───── TEXT ─────
To further this analysis we decided to thoroughly examine which of these variables should be included in our model.
Because we encounter multicollinearity problems in our data between (years since PhD and years service). In this section of the analysis, we are going to focus on estimating which variables should be included in the fitted multiple linear model. In this case, we applied subset wise selection. The output for this section is as follows:
salary.bwd<-regsubsets(salary~.,data=Salaries1)
salary.sum<-summary(salary.bwd)
par(mfrow=c(2,2))
plot(salary.sum$rss,xlab="Number of Variables",ylab="RSS",type="l")
plot(salary.sum$adjr2,xlab="Number of Variables",ylab="Adjusted RSq",type="l")
which.max(salary.sum$adjr2)
## [1] 6
points(6,salary.sum$adjr2[6],col="red",pch=20)
plot(salary.sum$cp,xlab="Number of Variables",ylab="Cp",type="l")
which.min(salary.sum$cp)
## [1] 5
points(5,salary.sum$cp[5],col="red",pch=20)
plot(salary.sum$bic,xlab="Number of Variables",ylab="BIC",type="l")
which.min(salary.sum$bic)
## [1] 3
points(3,salary.sum$bic[3],col="red",pch=20)
par(mfrow=c(2,2))
plot(salary.bwd,scale="r2")
plot(salary.bwd,scale="adjr2")
plot(salary.bwd,scale="Cp")
plot(salary.bwd,scale="bic")
─────
**TASKS FOR THIS EXERCISE**.
1) In the salary analysis, which two variables show multicollinearity?
2) Rewrite the stretch of the salary analysis from "To further this" through "which.min(salary.sum$cp)", substituting "collinearity" for "multicollinearity".
3) Proceed with the salary analysis from the point where it stops.
The entries that follow are separate material and have no connection to the salary analysis.
───── DATASET ─────
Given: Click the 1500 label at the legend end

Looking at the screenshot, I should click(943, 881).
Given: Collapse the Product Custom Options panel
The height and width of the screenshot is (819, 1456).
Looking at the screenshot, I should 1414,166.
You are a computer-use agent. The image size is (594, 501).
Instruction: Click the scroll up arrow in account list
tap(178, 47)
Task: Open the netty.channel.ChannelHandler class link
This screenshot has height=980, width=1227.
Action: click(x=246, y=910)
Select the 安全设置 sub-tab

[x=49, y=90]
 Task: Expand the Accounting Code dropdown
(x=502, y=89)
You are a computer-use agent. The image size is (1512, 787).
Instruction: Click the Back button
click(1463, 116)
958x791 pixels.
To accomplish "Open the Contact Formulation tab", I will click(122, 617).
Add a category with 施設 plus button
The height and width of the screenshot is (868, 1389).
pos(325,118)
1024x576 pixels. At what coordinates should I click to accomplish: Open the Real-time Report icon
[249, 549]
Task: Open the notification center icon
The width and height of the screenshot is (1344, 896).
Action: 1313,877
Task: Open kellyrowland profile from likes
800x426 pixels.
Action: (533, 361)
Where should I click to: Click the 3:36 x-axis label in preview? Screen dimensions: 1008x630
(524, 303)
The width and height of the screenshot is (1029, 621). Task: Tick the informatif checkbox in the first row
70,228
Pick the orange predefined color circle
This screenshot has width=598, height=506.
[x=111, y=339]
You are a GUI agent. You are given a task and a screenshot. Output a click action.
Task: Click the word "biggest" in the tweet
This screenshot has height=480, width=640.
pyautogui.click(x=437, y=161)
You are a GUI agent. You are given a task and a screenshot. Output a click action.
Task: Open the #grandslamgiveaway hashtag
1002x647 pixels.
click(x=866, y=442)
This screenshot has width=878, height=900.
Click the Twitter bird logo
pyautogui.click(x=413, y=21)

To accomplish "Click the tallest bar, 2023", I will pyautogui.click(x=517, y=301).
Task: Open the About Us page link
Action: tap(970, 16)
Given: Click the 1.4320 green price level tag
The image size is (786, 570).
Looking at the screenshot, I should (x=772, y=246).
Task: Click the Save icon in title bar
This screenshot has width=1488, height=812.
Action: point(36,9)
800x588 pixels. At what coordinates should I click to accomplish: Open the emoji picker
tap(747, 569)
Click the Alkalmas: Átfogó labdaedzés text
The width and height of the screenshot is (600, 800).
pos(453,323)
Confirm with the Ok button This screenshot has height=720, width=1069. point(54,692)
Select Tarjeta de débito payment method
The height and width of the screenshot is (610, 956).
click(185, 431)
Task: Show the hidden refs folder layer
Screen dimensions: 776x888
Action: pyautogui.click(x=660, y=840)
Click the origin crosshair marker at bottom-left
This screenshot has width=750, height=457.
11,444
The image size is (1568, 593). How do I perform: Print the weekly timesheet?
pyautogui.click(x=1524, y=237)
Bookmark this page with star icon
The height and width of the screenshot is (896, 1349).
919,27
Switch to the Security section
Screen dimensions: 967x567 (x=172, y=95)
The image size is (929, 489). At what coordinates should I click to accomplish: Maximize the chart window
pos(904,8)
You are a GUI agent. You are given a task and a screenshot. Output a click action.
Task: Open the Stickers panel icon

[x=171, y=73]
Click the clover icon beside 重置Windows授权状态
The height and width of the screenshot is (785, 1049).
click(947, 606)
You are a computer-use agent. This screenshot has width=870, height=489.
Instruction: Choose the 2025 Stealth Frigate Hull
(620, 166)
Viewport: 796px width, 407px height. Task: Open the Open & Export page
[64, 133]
─────
**ANSWER SECTION**.
1) Years since PhD and years service.

2)
To further this analysis we decided to thoroughly examine which of these variables should be included in our model.
Because we encounter collinearity problems in our data between (years since PhD and years service). In this section of the analysis, we are going to focus on estimating which variables should be included in the fitted multiple linear model. In this case, we applied subset wise selection. The output for this section is as follows:
salary.bwd<-regsubsets(salary~.,data=Salaries1)
salary.sum<-summary(salary.bwd)
par(mfrow=c(2,2))
plot(salary.sum$rss,xlab="Number of Variables",ylab="RSS",type="l")
plot(salary.sum$adjr2,xlab="Number of Variables",ylab="Adjusted RSq",type="l")
which.max(salary.sum$adjr2)
## [1] 6
points(6,salary.sum$adjr2[6],col="red",pch=20)
plot(salary.sum$cp,xlab="Number of Variables",ylab="Cp",type="l")
which.min(salary.sum$cp)

3)
As we can see subset wise variable selection suggest that we should use the third model according to BIC criterion.While, the adjusted Rssq and CP are pretty close to each other.Suggesting using all 6 variables and 5 variables excluding sex, respectively. However, as we explore in the previous session including all predictor variables could be problematic for our analysis.Therefore, we are going to fit a model using BIC suggestion (rankAssocProf,rankProf and disciplineB). The fitted model is the following:
Final_model<-lm(salary~rank+discipline,data=Salaries1)
summary(Final_model)
##
## Call:
## lm(formula = salary ~ rank + discipline, data = Salaries1)
##
## Residuals:
## Min 1Q Median 3Q Max
## -65990 -14049 -1288 10760 97996
##
## Coefficients:
## Estimate Std. Error t value Pr(>|t|)
## (Intercept) 71944 3135 22.948 < 2e-16 ***
## rankAssocProf 13762 3961 3.475 0.000569 ***
## rankProf 47844 3112 15.376 < 2e-16 ***
## disciplineB 13761 2296 5.993 4.65e-09 ***
## ---
## Signif. codes: 0 '***' 0.001 '**' 0.01 '*' 0.05 '.' 0.1 ' ' 1
##
## Residual standard error: 22650 on 393 degrees of freedom
## Multiple R-squared: 0.445, Adjusted R-squared: 0.4407
## F-statistic: 105 on 3 and 393 DF, p-value: < 2.2e-16
44.07% of the variability in Salary can be explained by the fitted multiple linear regression model. Also we can see all variables are significant and the p-value of the overall test is significant as well. To explore how good is the model we are going to explore the effect of each predictor having adjusted the effect of the other predictor variables. The output is shown below:
avPlots(Final_model)
The added variable plots tells us that discipline and rank are significant in the analysis of salary. Therefore,we should consider having them in the model since they have a steady positive relation with salary.